Masquerade is an album that embodies the very essence of Daniel Volovets’s soul. It’s an ode to his adoration of music and passion for medicine: the two loves of this guitar-playing doctor’s life.
“There’s an art of medicine and a science of music,” the classical, flamenco and jazz guitarist says. “The art of medicine is not just about what you know. It’s about how you speak to patients. How you can connect to people, whether you’re creating a rapport, making them comfortable. Being vulnerable in many ways. And for the musical side of things, people tend to think only of the art part of it. But there’s a science to it: music theory and vigorous practice, which you don’t really see on stage.”
The 27-year-old recent medical school graduate, from Minnetonka, will start his psychiatry residency at Hennepin County Medical Center in the fall. The idea to be both a doctor and a musician came from others who walked the same path. Denny Zeitlin is a jazz pianist and doctor. Krzysztof Komeda was a composer and an otolaryngologist. Volovets’s main inspiration is his mother, Nataliya Ishkova, a singer and nurse practitioner in psychiatry.

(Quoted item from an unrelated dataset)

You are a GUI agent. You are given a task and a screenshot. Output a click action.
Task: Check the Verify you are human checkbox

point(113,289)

Volovets also mentions his brother, Adrian, a multi-instrumentalist.
Their parents bought Volovets his first guitar when he was 6. When his mom saw him try to learn Gypsy Kings by ear, she enrolled him in guitar lessons with Anatoly Shapiro, a classical guitarist from Kiev, Ukraine. Then, at the age of 11, Volovets began taking lessons from local jazz and flamenco guitarist Tony Hauser.

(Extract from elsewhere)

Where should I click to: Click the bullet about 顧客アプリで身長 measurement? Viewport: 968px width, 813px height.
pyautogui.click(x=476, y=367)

“He was a prodigy,” Hauser says. “You don’t see those very often on the guitar.”
Hauser says Masquerade “has a different, passionate, Russian flavor and aspects of Brazilian and flamenco and jazz—all the things he studied worked into his own creations.”
Volovets calls it neo-renaissance jazz. “It’s a combination of baroque and renaissance music with jazz harmonies,” says Volovets. It’s his seventh studio album.
In addition to performing and recording, Volovets also wants his music to echo down into the next generation. He teaches guitar to students age 5 to 85. He believes in community and wants to give back. It makes Shapiro proud.
“He is a good person, real, hard-working and honest,” Shapiro says. “I am particularly proud of Daniel’s abilities as a composer and arranger, as he has developed a unique voice in his compositions while incorporating many influences and the work of the masters that came before him ... At the end of my career, I’m thrilled that I have Daniel, in whose capable hands I entrust the continuation of my life’s work.”
And Volovets is making it his life work to pursue his bliss and be an example to others, to let them know that a person can pursue two paths in one life. “I would like to be able to ignite passion in people for the arts and the sciences, and for people to know that it’s possible to balance both,” he says. “I hope that what I’m doing can be inspirational to others as well.”